Did he know his two sons were dead? Was he wishing them alive again, safe home? Would it have been a sadder ending for him, to have had his wish come true? It might have been-it often is-but such thoughts are not consoling.
Last night I watched the weather channel, as is my habit. Elsewhere in the world there are floods: roiling brown water, bloated cows floating by, survivors huddled on rooftops. Thousands have drowned. Global warming is held accountable: people must stop burning things up, it is said. Gasoline, oil, whole forests. But they won't stop. Greed and hunger lash them on, as usual.

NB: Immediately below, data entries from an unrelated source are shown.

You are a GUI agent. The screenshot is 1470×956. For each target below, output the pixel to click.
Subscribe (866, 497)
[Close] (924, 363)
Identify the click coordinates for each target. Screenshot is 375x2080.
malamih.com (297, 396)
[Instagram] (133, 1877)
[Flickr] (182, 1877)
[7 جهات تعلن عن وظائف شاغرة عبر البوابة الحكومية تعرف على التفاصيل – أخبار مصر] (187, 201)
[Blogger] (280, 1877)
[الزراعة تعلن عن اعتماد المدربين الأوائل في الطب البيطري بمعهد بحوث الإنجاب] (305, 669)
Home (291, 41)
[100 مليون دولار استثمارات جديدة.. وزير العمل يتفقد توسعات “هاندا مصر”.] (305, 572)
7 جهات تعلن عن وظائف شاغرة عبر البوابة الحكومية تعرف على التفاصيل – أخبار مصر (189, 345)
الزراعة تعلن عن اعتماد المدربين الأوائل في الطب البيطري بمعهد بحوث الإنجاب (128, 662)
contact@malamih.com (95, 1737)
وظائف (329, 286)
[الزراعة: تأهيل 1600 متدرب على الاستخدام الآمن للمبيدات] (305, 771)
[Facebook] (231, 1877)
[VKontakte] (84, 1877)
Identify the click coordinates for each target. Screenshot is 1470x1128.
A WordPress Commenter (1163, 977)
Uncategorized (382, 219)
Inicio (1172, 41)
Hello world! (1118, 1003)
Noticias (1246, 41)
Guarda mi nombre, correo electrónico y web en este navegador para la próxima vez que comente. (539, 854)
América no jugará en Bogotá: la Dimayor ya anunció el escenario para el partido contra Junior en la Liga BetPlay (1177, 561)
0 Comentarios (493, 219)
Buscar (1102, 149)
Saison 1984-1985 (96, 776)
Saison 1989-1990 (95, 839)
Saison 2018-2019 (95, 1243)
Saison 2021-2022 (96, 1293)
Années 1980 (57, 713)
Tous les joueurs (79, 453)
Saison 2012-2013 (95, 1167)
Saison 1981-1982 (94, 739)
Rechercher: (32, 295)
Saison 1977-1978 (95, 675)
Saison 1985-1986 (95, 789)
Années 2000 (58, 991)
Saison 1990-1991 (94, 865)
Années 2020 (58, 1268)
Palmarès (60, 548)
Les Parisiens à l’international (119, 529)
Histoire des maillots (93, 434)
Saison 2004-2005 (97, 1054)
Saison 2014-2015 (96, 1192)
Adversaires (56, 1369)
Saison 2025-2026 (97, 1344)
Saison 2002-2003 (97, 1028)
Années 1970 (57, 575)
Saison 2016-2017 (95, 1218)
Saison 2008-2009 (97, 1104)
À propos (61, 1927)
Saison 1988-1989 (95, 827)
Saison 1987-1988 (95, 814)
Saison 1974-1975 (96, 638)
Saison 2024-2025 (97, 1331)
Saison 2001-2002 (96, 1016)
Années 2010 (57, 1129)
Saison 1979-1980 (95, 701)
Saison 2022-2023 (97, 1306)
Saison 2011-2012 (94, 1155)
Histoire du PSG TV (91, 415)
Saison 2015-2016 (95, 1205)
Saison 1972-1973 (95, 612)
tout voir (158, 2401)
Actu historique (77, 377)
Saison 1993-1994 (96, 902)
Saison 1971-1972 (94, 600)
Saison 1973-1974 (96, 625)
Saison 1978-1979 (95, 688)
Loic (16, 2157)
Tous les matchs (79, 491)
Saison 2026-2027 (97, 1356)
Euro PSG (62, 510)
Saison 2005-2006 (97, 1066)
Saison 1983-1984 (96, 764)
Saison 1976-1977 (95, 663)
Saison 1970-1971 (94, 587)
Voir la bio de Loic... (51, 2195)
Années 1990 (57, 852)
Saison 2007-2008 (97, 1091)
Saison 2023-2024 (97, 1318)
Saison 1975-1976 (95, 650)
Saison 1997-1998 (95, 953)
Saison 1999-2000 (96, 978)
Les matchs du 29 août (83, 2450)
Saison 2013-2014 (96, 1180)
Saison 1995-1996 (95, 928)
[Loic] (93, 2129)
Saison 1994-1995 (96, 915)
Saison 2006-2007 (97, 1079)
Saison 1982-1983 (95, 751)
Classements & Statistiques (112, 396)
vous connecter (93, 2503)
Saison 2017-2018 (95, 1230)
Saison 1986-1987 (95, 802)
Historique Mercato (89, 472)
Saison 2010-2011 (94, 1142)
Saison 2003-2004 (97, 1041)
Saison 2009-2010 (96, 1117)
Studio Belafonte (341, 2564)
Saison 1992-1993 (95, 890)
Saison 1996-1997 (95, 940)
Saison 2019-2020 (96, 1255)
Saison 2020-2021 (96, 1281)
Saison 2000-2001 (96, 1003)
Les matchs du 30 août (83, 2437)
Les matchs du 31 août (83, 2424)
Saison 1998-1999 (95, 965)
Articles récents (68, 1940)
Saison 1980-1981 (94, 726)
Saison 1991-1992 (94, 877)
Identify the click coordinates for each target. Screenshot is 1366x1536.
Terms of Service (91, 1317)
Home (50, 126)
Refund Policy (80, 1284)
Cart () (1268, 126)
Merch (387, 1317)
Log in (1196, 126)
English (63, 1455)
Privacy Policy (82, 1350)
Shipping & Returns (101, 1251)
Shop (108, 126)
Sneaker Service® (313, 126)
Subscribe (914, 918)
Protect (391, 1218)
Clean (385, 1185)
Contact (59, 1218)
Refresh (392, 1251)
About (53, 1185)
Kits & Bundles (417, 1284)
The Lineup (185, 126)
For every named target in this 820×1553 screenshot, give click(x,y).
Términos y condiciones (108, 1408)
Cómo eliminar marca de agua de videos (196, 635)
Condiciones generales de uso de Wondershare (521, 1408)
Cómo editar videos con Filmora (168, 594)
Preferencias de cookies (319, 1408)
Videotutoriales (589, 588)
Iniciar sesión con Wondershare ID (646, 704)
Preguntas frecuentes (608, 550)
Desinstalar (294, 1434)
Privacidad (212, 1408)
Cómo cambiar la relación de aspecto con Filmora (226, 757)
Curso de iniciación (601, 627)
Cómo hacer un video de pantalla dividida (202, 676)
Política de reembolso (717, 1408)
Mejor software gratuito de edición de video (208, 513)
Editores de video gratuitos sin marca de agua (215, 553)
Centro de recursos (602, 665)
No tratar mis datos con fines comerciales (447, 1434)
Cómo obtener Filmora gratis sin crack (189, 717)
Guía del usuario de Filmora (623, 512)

Where was I? I turn back the page: the war is still raging. Raging is what they used to say, for wars; still do, for all I know. But on this page, a fresh, clean page, I will cause the war to end-I alone, with a stroke of my black plastic pen. All I have to do is write: 1918. November 11. Armistice Day.
There. It's over. The guns are silent. The men who are left alive look up at the sky, their faces grimed, their clothing sodden; they climb out of their foxholes and filthy burrows. Both sides feel they have lost. In the towns, in the countryside, here and across the ocean, the church bells all begin to ring. (I can remember that, the bells ringing. It's one of my first memories. It was so strange-the air was so full of sound, and at the same time so empty. Reenie took me outside to hear. There were tears running down her face. Thank God, she said. The day was chilly, there was frost on the fallen leaves, a skim of ice on the lily pond. I broke it with a stick. Where was Mother?)
Father had been wounded at the Somme, but he'd recovered from that and had been made a second lieutenant. He was wounded again at Vimy Ridge, though not severely, and was made a captain. He was wounded again at Bourlon Wood, this time worse. It was while he was recovering in England that the war ended.